DOI: 10.4103/1357-6283.143778

Background: Over the past decade, the University of Nairobi (UoN) has increased the number of enrolled medical students threefold in response to the growing need for more doctors. This has resulted in a congested clinical training environment and limited opportunities for students to practice clinical skills at the tertiary teaching facility. To enhance the clinical experience, the UoN Medical Education Partnership Initiative Program Undertook training of medical students in non-tertiary hospitals around the country under the mentorship of consultant preceptors at these hospitals. This study focused on the evaluation of the pilot decentralized training rotation. Methods: The decentralized training program was piloted in October 2011 with 29 fourth-year medical students at four public hospitals for a 7-week rotation. We evaluated student and consultant experiences using a series of focus group discussions. A three-person team developed the codes for the focus groups and then individually and anonymously coded the transcripts. The team's findings were triangulated to confirm major themes.
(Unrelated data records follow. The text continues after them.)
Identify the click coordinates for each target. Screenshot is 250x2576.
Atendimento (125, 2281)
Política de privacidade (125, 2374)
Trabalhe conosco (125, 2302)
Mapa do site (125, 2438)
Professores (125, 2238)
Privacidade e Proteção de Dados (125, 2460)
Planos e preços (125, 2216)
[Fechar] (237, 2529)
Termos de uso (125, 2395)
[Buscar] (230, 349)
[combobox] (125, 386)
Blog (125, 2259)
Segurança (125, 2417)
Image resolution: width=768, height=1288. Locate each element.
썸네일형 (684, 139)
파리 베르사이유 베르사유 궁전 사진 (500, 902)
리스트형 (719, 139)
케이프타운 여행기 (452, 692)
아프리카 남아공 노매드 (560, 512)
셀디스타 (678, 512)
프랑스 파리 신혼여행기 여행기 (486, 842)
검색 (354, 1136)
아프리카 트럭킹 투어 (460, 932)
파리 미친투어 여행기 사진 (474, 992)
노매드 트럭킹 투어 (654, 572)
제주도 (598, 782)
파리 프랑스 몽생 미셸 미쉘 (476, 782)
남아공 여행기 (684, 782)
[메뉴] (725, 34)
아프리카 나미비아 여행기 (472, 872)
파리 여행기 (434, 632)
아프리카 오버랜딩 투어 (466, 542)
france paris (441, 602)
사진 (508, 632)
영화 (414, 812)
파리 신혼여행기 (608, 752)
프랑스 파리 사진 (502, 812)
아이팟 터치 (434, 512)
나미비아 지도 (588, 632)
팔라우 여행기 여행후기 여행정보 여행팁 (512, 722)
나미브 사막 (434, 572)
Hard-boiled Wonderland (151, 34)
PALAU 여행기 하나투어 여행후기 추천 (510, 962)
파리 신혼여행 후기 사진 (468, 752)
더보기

Results: Before the rotation, the students expressed the motivation to gain more clinical experience as they felt they lacked adequate opportunity to exercise clinical skills at the tertiary referral hospital. By the end of the rotation, the students felt they had been actively involved in patient care, had gained clinical skills and had learned to navigate socio-cultural challenges in patient care. They further expressed their wish to return to those hospitals for future practice. The consultants expressed their motivation to teach and mentor students and acknowledged that the academic interaction had positively impacted on patient care. Discussion: The decentralized training enhanced students' learning by providing opportunities for clinical and community experiences and has demonstrated how practicing medical consultants can be engaged as preceptors in students learning. This training may also increase students' ability and willingness to work in rural and underserved areas.